“Abbiamo fatto probabilmente la migliore partita della stagione, creando un numero impressionante di occasioni da gol, e alla fine ce ne torniamo a casa con un pareggio che ci va strettissimo e dovendo condividere la seconda posizione con il Viareggio. Direi che parlare di amaro in bocca è riduttivo”. Non maschera la sua delusione Simone Settesoldi, allenatore della Zenith Prato, dopo l’1-1 casalingo ottenuto contro il Belvedere Calcio. Un pareggio che sa di beffa e che fa rimanere gli amaranto in seconda posizione nel girone A di Eccellenza, a quota 53 punti, ora però in compagnia delle ‘zebre’ viareggine, appena prima della lunga sosta del campionato. Alla ripresa ci sarà lo scontro diretto proprio col Viareggio, che potrebbe risultare decisivo per la seconda posizione al termine della regular season.
“Avremo due settimane di tempo per smaltire arrabbiatura e delusione.
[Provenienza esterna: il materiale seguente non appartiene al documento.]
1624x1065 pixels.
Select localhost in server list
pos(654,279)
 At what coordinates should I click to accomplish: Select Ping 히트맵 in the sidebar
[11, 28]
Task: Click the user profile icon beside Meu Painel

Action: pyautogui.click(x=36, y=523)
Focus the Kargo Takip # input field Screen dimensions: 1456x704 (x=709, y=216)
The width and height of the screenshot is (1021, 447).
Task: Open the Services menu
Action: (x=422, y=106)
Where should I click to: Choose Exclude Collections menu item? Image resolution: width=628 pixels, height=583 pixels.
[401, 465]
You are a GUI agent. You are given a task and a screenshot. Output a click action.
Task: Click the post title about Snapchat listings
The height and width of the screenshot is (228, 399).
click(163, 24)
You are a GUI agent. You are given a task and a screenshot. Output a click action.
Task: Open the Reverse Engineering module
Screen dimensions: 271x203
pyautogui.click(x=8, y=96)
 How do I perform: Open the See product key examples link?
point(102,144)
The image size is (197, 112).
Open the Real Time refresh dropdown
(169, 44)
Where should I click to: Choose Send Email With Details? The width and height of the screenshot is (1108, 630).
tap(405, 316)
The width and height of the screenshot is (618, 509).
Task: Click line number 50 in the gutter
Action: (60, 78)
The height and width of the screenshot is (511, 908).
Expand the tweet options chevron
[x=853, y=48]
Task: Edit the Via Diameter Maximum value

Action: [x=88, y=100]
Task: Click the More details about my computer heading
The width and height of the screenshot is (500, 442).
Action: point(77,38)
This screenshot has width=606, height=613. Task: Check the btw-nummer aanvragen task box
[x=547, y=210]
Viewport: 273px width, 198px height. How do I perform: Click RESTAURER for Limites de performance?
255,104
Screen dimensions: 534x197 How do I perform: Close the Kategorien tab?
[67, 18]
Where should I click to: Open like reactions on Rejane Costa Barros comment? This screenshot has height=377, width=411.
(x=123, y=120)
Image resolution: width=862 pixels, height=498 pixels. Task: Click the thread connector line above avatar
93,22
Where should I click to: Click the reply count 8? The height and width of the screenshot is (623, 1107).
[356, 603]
Avremmo certamente meritato molto di più, ma il calcio è anche questo: alla fine vince chi segna – insiste ancora Settesoldi -. Nel primo tempo abbiamo dominato in lungo e in largo e ci è mancata la necessaria cattiveria sottoporta. Poi però abbiamo anche concesso un gol evitabilissimo. Ed è un peccato, perché la prestazione è stata ottima. Questo da una parte mi dà grande fiducia per il finale di stagione: la squadra è viva e abbiamo raccolto meno di quel che avremmo meritato sul campo”.
Amarezza a parte, però, va detto che un primo grande traguardo, forse inaspettato, la Zenith Prato lo ha già ottenuto, centrando la matematica qualificazione per i prossimi play off visti i 9 punti di vantaggio, a tre giornate dal termine, su Fratres Perignano e Belvedere, che si dividono la quinta piazza a 44 punti (col Belvedere che però ha solo due partite da giocare). “Per noi è già una grande soddisfazione – conclude il tecnico amaranto -. Però gli stimoli non devono calare in questo finale di stagione. Vogliamo chiudere in seconda posizione, dietro la Lucchese, per poi giocarci l’appendice della post-season col vantaggio del miglior piazzamento. La squadra lo merita”.